Abstract

Objective: To present atypical phenotype with distal muscle weakness and neurographic signs of distal axonal degeneration in compound heterozygous patients with infantile spinal muscular atrophy (iSMA). Methods: Electromyography and neurography, molecular genetics DNA and RNA studies. Results: We present 4 patients with iSMA (1–18 years): 2 boys (onset age 2 and 3 monhtsmonths) and 2 girls (onset age 13 and 24 months, now wheelchair bound) with pronounced distal muscles weakness. Electromyoneurography revealed neurogenic pattern with severe axonal lesion in all patients. Both male patients died at the age 2 and 4 years. In two sibs (brother and sister) heterozygous paternal deletion of exon 7 and 8 was detected by MLPA, associated with maternal intragenic SMN1 gene missense mutation c689C>T p.S230L in exon 5. Prenatal diagnosis in the third pregnancy revealed only intragenic SMN1 gene mutation c689C>T p.S230L in exon 5, and healthy child was born. Next generation sequencing for hereditary neuropathies (clinical exome) revealed heterozygous paternal mutation c.505T>C; p.Y169H in the SH3TC2 gene in both sibs, confirmed by Sanger sequencing. In two other unrelated patients, compound heterozygosity of exons 7 and 8 deletion in SMN1 gene and intragenic missense mutation c821C>T(pT274I) in exon 6 was detected.

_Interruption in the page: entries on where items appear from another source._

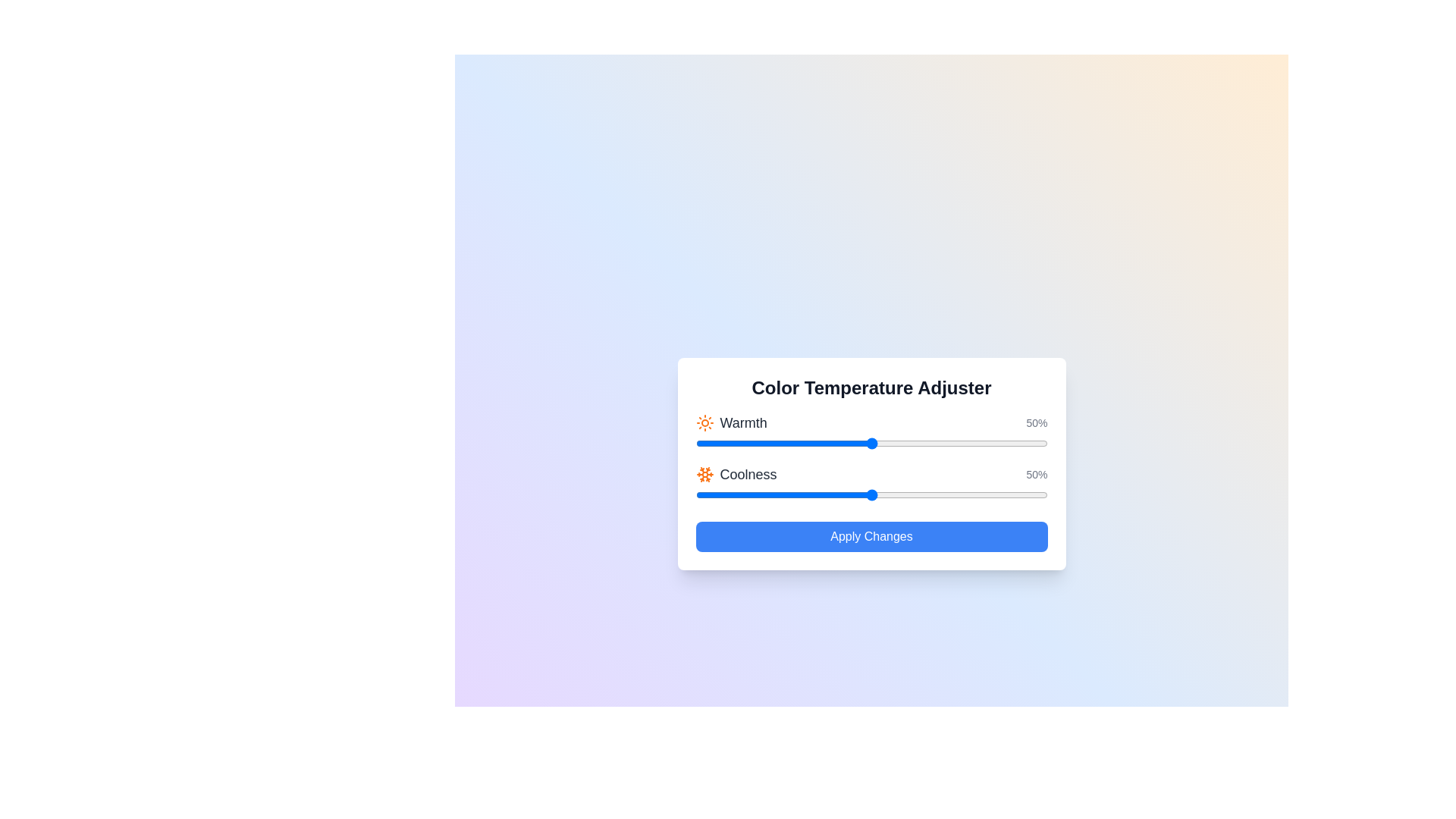 This screenshot has height=819, width=1456. Describe the element at coordinates (941, 494) in the screenshot. I see `the 'Coolness' slider to 70%` at that location.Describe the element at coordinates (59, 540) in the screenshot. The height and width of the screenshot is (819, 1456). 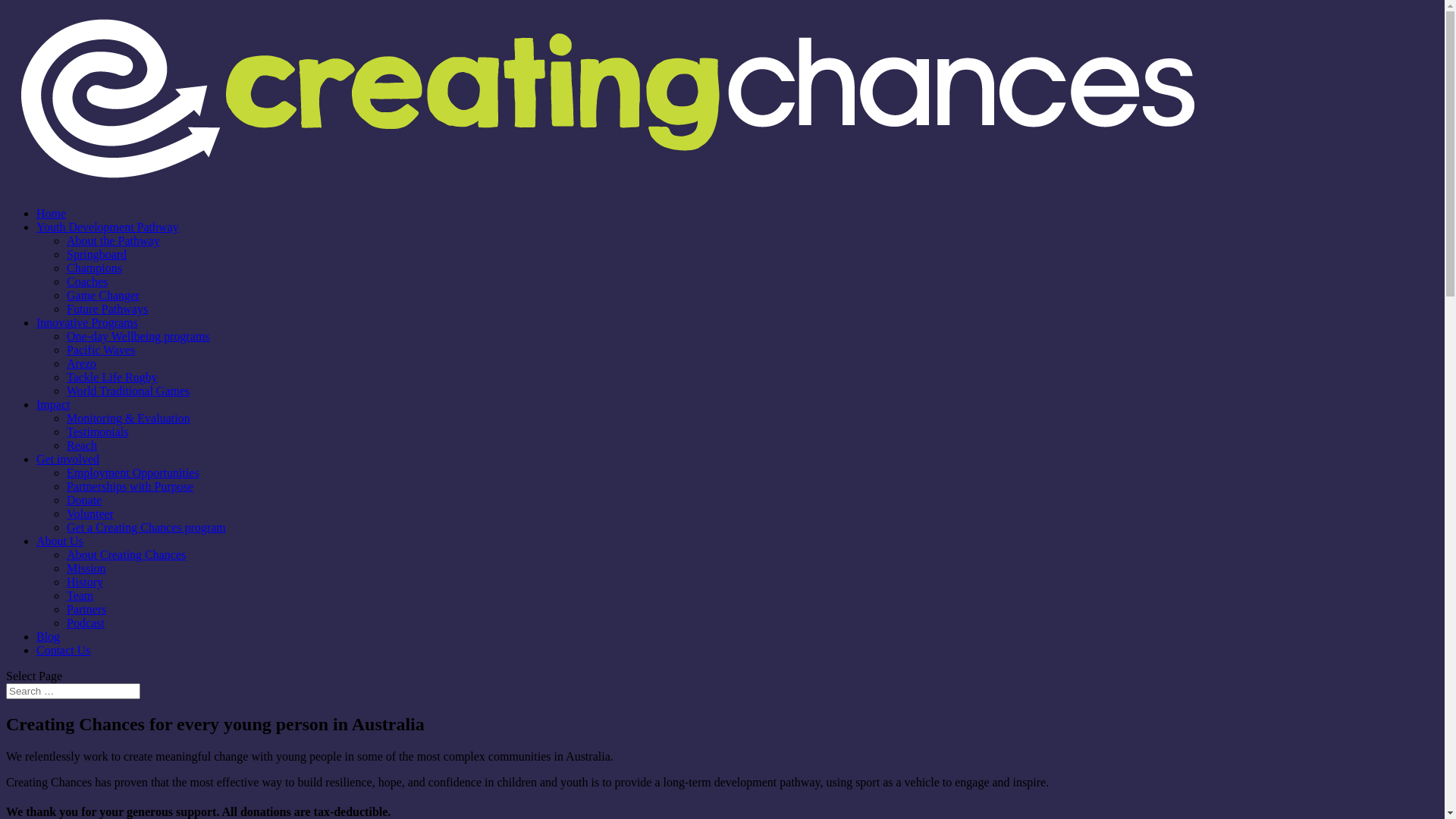
I see `'About Us'` at that location.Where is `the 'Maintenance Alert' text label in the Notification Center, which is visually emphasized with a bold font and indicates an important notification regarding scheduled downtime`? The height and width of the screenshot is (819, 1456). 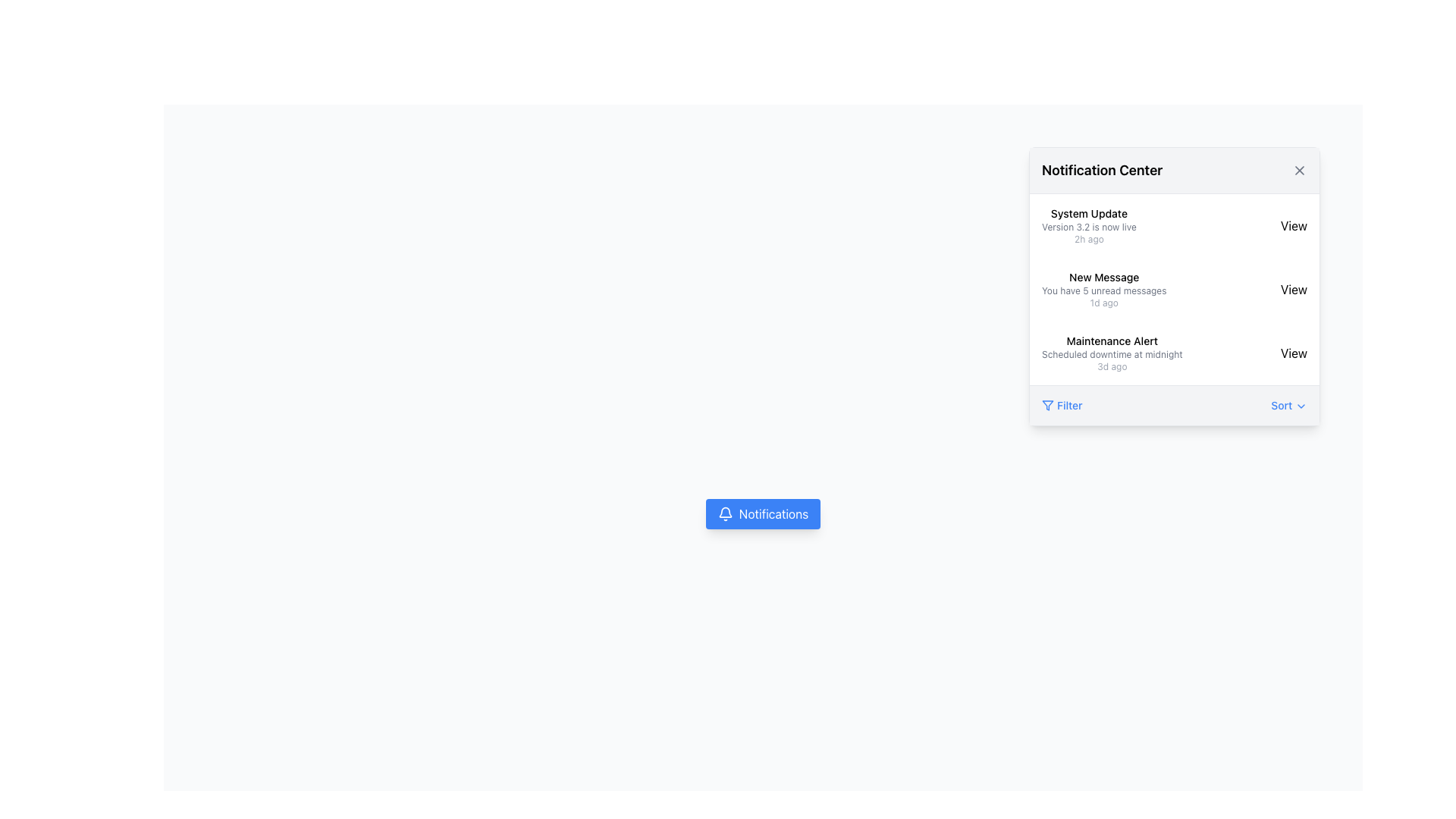 the 'Maintenance Alert' text label in the Notification Center, which is visually emphasized with a bold font and indicates an important notification regarding scheduled downtime is located at coordinates (1112, 341).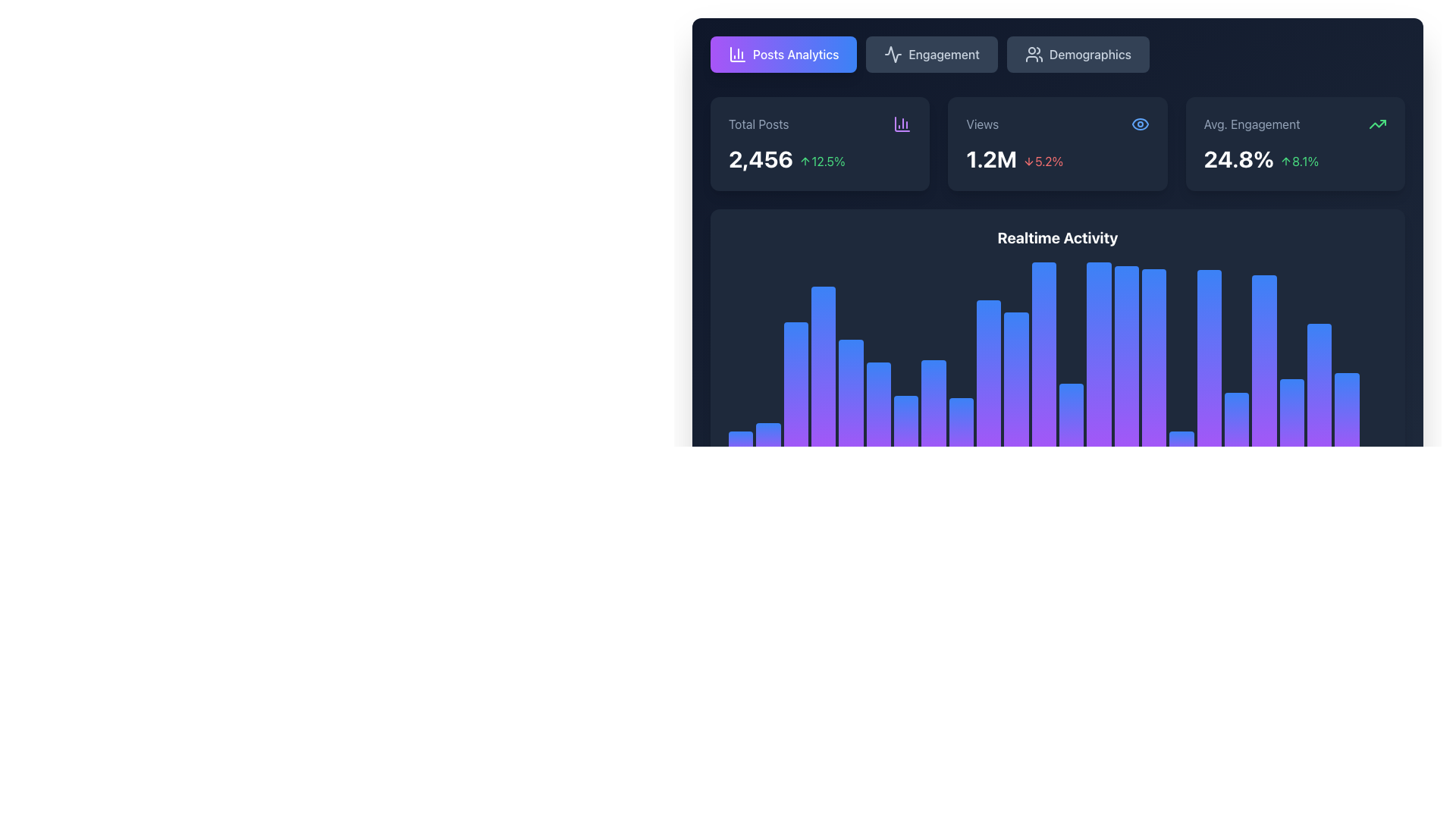 This screenshot has height=819, width=1456. What do you see at coordinates (1318, 419) in the screenshot?
I see `the 23rd bar in the bar chart` at bounding box center [1318, 419].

Nerve biopsy confirmed loss of myelinated axons and axonal degeration in one of the female patients presented. Only one SMN2 gene copy was detected in all patients reported. Conclusion: Significant distal muscle weakness in patients with atypical iSMA might be result of distal axonal degeneration caused by intragenic SMN1 gene mutations probably aggravated by heterozygous missense mutation in SH3TC2 gene in two sibs and only one SMN2 copy in all patients. The functional consequences of point mutations are milder than of SMN1 deletions, since iSMA patients with one SMN2 copy generally have a congenitally lethal disease course, not seen in our patients.